━━━━━ Page excerpt
= Faculty of Travel Medicine =

The Faculty of Travel Medicine (FTM) of The Australasian College of Tropical Medicine (ACTM) is an Australasian medical association. It was founded on 9 March 2000 by the ACTM College Council. Faculty Chairs have included Professor Peter A. Leggat(1999–2001), Dr Mathew Klein (2001–2010) and Dr Jenny Sisson (2010–Present).

Before it was founded, the International Society of Travel Medicine (ISTM) was the only major professional organisation representing those working in travel medicine in the region; it still has approximately 100 members in Australasia. The ACTM and the ISTM have co-hosted a joint Scientific Meeting in 2008, the Asia Pacific International Conference on Travel Medicine. One other Faculty of Travel Medicine has been established in 2006 as part of the Royal College of Physicians and Surgeons of Glasgow.

==Aims ==
The aims of the organization are to:
- "Act as a professional faculty in travel medicine, providing accreditation and re-accreditation in travel medicine;
- Assist in the production of policy documents on travel medicine;
- At as a reference body on travel medicine for the College;
- Formulate a travel medicine section within Annual Scientific Meetings;
- Develop curriculum guidelines for and assist in delivering training courses in travel medicine;
- Network with other appropriate organisations in travel medicine;
- Apply for grants and seek sponsorship for College programs relating to travel medicine;
- Develop and referee publications in travel medicine on behalf of the College;
- Maintain an internet site for the College on travel medicine;
- Seek accreditation for travel medicine programs organised by the College with other professional accreditation agencies;
- Recognize members who have made a significant contribution to travel medicine through the College Awards and Honours program."

Today the organization incorporates a Joint Faculty of Expedition and Wilderness Medicine (see Wilderness medicine) reflecting the importance of this special interest. The Foundation Chairperson of the Faculty of Expedition and Expedition Medicine is Associate Professor Marc Shaw. It also incorporates an ACTM Special Interest Group, the Travel Health Advisory Group (THAG), which is a joint initiative between travel industry and travel medicine professionals that aims to promote healthy travel amongst travellers.
━━━━━━━━━━
━━━━━ Provided information
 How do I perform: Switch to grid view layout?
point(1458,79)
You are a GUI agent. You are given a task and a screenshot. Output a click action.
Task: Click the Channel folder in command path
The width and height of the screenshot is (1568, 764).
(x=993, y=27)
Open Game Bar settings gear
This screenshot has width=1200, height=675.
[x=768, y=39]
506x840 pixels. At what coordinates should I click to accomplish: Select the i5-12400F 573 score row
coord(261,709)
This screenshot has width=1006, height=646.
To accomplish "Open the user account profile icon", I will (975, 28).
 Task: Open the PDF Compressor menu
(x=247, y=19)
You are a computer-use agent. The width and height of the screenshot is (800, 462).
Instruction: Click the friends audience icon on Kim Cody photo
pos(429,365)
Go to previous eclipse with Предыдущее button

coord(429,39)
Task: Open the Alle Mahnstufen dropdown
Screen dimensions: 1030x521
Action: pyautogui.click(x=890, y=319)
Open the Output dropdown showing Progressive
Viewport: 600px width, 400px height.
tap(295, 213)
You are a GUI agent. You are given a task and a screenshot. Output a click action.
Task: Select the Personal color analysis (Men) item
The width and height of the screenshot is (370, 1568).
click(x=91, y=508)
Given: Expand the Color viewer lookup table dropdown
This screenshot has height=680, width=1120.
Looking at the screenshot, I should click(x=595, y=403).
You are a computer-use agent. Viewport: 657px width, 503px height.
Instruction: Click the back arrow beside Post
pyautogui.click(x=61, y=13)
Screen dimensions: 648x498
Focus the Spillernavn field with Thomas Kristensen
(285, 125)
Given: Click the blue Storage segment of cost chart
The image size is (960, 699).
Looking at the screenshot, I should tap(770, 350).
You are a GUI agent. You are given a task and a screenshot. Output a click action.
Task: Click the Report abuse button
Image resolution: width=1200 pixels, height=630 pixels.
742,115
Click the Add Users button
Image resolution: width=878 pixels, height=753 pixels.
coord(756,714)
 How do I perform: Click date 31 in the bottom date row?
━━━━━━━━━━
Tasks to perform
- a) Why does the Faculty of Travel Medicine article say the organization now incorporates a Joint Faculty of Expedition and Wilderness Medicine? Answer in one to three sentences.
- b) Can you carry the Faculty of Travel Medicine article on from the end of its last paragraph?

Task-by-task outputs
- a) The organization incorporates the Joint Faculty of Expedition and Wilderness Medicine to reflect the importance of that special interest.

- b)
==Membership==
Applications for membership are evaluated on the basis of the applicant's academic and professional qualifications, experience and contributions to travel medicine or a related field, usually by way of publications, but other contributions are also considered. Applicants must also demonstrate a commitment to continuing professional development and must affiliate with the ACTM. Applicants may also enter by passing an approved examination in travel medicine considered in relation to meeting the academic requirements.

Fellows, Associate Fellows and Members of the FTM are entitled use the postnominal letters FFTM ACTM, AFFTM ACTM and MFTM ACTM, respectively. Honorary Fellows and Members of the College are entitled to use Hon. FFTM ACTM and Hon. MFTM ACTM, respectively. The various grades of people associated with the Sub-Faculty of Expedition Medicine qualify their postnominal letters with "(Exped Med)", as in "FFTM (Exped Med) ACTM"

Notable Honorary Fellows of the organization include Emeritus Professor Robert Steffen. Notable Honorary Members of the Faculty include the South African Society of Travel Medicine. There is also a non-professional grade of Associate available to interested persons, which does not carry any entitlement to post-nominals.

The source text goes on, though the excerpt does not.